Dopo Inter – Lazio ecco che, a dispetto di uno storico e solido gemellaggio, si sfidano Brescia e Milan. Entrambe le formazioni sono alla ricerca di punti per raggiungere quanto prima i rispettivi obiettivi stagionali: non retrocedere in Serie B e diventare campioni di Serie A.

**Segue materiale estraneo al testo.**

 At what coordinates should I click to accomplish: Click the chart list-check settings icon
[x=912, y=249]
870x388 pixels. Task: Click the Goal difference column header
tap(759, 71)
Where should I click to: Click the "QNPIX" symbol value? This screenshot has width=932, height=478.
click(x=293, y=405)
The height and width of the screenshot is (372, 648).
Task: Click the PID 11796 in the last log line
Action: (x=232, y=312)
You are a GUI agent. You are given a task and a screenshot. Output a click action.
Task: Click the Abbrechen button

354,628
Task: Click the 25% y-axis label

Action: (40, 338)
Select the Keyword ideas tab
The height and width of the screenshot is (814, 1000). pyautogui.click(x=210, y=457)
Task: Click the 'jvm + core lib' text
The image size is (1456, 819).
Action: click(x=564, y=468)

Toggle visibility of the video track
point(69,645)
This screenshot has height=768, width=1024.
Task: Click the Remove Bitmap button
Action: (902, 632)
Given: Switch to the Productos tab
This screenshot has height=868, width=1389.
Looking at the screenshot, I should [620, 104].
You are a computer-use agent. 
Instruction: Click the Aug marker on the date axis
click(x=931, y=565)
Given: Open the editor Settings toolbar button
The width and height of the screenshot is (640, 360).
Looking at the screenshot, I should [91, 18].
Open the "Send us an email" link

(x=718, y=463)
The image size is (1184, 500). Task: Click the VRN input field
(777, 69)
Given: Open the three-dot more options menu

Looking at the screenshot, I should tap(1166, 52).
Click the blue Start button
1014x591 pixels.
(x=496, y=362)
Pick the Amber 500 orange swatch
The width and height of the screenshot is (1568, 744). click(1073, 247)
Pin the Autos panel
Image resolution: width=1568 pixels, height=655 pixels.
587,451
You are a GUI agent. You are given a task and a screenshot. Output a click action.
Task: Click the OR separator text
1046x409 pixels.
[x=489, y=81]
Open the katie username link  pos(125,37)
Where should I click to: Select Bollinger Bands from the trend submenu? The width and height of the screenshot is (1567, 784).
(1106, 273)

Allegri spedisce in tribuna il greco Sokratis, autore di una disastrosa prova nel match di Coppa Italia contro il Palermo, e torna ad affidarsi agli undici che nelle ultime giornate hanno dato diverse soddisfazioni ai supporters rossoneri, con un’unica differenza: il posto dell’infortunato Pato è preso dal neo papà Cassano che andrà a formare quindi un tandem italo-brasiliano con Robinho.

 

Grande pressing iniziale dei padroni di casa, anche se al 3’ è Flamini a slalomeggiare in area bresciana e a scagliare un tiro che regala l’illusione del gol ai molti tifosi rossoneri presenti al Rigamonti.

 

Al 7’ altra ottima trama degli ospiti; dalla destra Flamini serve Seedorf che calcia di prima, Arcari para. Al 14’ il fraseggio rossonero porta Cassano prima, e Seedorf poi, a calciare; le rondinelle si salvano ancora, ma è un Milan che si affida al più classico dei titic-titac.

 

Nella fase centrale del primo tempo le due squadre allentano il ritmo, ma comunque sono sempre i rossoneri a tenere il pallino del gioco e a cercare di bucare la porta difesa da Arcari con Seedorf e Robinho.

 

Nel finale spazio anche per le proteste: Allegri e i suoi si lamentano per un contatto in area tra Berardi e Boateng, dove il primo toglie letteralmente la maglia al secondo, tuttavia, secondo Mazzoleni, non ci sono gli estremi per concedere il penalty.

 

La ripresa inizia subito con un’occasione a favore dei padroni di casa; al 47’ è Eder a trovarsi tutto solo al limite dell’area di rigore, ma il suo tiro finisce sopra la traversa.

 

Il Milan risponde al 52’, questa volta è Abate a scartare la difesa bresciana, il suo cross viene intercettato da Seedorf che a sua volta cerca Cassano, il barese di testa non riesce a centrare la porta.

 

Al 62’ altra folata rossonera, lo scambio tra Van Bommel e Boateng favorisce Robinho che dal limite dell’area impensierisce il portiere di casa.

 

Al 76’ è Baiocco che tenta il tiro della domenica dai 30 metri, palla di poco alta anche se Abbiati dava l’impressione di essere in traiettoria.

 

Il Brescia tenta l’assalto finale e all’80’ colpisce la traversa con Diamanti: il suo calcio di punizione si stampa contro il legno e viene allontanato da Flamini.

 

I padroni di casa si sbilanciano troppo ed all’84’ vengono puniti da Robinho: è Seedorf che lancia Cassano, il barese si trova tutto solo con Zebina, ottimo assist al brasiliano che di piatto supera agevolmente Arcari.

 

La matematica non c’è ancora, ma 8 punti di vantaggio (che poi diventano 9 in virtù degli scontri diretti), con 4 partite da giocare, rappresentano un tesoro ormai, probabilmente inattaccabile.

 

La prossima settimana a San Siro arriverà il Bologna e, nel caso in cui l’Inter dovesse fallire a Cesena, arriverebbe anche la matematica a decretare al Milan lo scudetto.